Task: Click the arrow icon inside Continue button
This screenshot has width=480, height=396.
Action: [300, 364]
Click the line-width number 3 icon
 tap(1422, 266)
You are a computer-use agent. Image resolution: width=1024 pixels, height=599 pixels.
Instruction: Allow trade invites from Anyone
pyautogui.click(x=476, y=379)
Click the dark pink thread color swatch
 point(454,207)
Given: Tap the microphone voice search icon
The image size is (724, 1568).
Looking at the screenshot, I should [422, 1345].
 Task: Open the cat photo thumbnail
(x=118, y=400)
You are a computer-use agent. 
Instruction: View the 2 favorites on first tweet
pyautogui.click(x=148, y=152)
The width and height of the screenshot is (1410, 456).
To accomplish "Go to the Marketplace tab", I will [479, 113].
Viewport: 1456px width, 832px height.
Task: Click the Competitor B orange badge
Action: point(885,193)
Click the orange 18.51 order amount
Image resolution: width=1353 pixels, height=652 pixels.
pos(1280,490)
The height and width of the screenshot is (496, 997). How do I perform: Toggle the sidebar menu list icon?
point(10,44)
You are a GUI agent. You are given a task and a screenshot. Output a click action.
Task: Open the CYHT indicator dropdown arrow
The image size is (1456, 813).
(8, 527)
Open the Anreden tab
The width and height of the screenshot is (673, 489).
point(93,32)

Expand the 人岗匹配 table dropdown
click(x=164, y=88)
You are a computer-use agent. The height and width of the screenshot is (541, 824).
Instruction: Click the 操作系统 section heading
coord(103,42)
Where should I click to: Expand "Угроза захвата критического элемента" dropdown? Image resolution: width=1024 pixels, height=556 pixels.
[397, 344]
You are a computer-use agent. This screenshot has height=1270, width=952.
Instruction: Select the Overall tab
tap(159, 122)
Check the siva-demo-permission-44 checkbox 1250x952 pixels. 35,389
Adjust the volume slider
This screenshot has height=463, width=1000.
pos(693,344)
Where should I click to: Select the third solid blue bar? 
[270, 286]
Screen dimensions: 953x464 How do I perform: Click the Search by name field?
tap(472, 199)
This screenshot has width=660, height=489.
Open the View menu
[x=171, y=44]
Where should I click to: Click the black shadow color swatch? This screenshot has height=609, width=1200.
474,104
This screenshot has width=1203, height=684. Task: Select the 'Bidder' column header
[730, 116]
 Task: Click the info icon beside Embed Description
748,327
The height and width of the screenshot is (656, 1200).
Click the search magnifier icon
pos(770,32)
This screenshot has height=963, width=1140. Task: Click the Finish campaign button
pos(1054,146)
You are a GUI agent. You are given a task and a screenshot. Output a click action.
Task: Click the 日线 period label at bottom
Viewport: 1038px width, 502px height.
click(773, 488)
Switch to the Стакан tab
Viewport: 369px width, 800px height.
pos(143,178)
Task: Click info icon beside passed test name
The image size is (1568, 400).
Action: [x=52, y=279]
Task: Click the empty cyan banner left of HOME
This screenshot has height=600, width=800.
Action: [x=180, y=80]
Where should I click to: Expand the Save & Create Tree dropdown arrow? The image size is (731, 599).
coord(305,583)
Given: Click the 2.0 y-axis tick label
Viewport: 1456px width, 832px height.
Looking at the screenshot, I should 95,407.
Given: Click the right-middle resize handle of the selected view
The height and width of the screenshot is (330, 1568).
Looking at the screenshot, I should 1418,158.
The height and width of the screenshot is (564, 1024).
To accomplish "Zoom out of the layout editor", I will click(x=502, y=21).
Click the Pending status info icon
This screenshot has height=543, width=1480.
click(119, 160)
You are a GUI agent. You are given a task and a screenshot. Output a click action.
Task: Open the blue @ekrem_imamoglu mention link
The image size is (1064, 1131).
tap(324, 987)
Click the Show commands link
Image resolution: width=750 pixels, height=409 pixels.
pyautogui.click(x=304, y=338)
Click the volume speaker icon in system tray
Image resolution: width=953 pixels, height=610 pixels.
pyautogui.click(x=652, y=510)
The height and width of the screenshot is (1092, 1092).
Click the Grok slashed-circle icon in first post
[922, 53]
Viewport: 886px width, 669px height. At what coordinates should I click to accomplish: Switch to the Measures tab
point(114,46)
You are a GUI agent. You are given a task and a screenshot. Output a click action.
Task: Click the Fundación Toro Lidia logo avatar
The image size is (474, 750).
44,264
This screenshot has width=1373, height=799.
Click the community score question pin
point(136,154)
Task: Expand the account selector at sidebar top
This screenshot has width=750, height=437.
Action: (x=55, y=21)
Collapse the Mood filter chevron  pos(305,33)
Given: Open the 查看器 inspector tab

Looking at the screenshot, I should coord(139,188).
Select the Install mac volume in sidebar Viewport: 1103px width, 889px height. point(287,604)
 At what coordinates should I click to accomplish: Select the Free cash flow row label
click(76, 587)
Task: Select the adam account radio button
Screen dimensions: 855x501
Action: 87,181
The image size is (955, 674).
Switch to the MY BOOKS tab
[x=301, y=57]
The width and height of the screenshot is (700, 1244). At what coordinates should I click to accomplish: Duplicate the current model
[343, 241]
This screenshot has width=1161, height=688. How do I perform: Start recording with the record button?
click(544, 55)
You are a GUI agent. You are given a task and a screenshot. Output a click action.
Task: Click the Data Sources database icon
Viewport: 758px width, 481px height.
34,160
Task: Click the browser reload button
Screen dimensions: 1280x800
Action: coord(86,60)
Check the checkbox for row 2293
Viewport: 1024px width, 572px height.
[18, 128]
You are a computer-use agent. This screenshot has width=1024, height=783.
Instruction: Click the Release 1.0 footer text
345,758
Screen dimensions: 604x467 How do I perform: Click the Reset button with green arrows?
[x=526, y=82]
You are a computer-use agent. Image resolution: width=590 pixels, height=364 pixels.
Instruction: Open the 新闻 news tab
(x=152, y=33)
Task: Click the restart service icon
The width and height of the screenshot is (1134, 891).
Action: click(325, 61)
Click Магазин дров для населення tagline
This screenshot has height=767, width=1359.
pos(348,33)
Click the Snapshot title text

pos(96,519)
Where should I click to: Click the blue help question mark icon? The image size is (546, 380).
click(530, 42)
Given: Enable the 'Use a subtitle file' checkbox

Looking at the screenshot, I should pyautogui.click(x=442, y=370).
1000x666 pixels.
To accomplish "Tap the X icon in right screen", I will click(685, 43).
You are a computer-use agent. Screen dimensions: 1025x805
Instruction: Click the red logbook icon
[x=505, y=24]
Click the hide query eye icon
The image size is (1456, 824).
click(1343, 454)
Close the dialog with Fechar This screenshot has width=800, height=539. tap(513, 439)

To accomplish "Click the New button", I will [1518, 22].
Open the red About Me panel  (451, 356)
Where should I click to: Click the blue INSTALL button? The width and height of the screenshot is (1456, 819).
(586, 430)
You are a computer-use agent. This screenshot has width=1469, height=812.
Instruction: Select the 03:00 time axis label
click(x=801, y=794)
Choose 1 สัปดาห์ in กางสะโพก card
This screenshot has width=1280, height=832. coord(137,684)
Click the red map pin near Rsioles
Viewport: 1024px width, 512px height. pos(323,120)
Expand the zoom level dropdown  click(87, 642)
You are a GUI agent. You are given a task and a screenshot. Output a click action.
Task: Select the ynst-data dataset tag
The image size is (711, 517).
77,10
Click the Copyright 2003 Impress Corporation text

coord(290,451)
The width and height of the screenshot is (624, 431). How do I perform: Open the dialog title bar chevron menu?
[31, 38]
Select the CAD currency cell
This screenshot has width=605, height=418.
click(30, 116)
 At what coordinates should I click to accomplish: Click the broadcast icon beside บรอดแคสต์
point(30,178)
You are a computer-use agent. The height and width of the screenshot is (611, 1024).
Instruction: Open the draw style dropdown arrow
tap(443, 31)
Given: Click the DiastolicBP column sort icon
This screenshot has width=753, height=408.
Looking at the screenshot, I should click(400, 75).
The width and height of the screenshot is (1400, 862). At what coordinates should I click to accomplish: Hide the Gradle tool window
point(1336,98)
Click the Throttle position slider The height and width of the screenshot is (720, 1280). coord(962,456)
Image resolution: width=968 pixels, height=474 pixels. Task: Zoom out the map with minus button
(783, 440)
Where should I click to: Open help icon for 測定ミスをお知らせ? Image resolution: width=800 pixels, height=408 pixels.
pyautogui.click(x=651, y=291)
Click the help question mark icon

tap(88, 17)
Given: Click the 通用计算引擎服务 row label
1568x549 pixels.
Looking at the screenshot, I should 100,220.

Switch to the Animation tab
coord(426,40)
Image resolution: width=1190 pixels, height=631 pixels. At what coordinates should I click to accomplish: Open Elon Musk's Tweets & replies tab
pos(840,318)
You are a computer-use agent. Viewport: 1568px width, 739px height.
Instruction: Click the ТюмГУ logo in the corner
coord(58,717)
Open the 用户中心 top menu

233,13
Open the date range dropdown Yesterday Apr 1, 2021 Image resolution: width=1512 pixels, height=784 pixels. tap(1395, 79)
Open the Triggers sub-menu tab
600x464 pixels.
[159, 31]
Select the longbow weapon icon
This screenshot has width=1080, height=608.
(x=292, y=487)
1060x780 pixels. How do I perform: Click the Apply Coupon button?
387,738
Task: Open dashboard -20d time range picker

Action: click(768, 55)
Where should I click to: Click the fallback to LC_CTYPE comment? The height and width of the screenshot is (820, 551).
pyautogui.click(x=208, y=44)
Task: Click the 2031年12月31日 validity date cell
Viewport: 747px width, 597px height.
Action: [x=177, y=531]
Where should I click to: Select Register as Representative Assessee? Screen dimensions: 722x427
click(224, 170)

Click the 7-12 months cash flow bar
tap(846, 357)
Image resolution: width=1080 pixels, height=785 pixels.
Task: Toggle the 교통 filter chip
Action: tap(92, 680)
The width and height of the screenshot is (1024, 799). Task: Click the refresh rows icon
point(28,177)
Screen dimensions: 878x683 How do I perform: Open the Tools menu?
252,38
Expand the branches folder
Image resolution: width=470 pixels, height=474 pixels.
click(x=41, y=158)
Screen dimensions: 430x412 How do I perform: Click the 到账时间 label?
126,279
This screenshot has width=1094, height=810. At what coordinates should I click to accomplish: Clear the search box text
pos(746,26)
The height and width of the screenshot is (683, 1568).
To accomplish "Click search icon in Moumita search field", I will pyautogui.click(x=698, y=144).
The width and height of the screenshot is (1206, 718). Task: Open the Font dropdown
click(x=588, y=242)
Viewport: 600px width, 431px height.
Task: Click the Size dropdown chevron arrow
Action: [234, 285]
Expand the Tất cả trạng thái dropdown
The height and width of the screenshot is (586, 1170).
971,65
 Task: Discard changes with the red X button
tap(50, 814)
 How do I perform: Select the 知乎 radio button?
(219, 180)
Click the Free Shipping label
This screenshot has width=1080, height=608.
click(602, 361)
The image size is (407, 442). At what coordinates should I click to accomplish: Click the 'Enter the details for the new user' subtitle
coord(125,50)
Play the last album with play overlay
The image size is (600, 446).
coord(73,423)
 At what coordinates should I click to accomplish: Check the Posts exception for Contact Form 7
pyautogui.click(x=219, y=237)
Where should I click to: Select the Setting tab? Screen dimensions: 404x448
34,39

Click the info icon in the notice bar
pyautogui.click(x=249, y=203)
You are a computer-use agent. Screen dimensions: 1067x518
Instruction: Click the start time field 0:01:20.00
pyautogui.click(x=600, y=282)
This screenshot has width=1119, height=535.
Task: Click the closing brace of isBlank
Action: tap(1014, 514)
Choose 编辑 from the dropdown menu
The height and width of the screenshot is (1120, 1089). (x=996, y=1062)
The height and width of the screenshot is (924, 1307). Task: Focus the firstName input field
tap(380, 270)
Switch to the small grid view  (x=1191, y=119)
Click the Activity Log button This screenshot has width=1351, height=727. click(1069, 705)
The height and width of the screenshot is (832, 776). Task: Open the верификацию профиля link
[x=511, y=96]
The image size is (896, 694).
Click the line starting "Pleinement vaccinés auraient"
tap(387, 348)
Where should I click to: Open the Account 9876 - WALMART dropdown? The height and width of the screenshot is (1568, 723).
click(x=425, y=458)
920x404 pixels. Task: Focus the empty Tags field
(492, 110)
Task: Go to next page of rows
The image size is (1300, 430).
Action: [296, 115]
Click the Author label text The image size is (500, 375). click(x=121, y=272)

··········

TASK DETAILS. Exactly the lines from the start of the entries through the one bearing "Given: Tap the microphone voice search icon" are to be output, with both ends included.

RESULT.
Task: Click the arrow icon inside Continue button
This screenshot has width=480, height=396.
Action: [300, 364]
Click the line-width number 3 icon
 tap(1422, 266)
You are a computer-use agent. Image resolution: width=1024 pixels, height=599 pixels.
Instruction: Allow trade invites from Anyone
pyautogui.click(x=476, y=379)
Click the dark pink thread color swatch
 point(454,207)
Given: Tap the microphone voice search icon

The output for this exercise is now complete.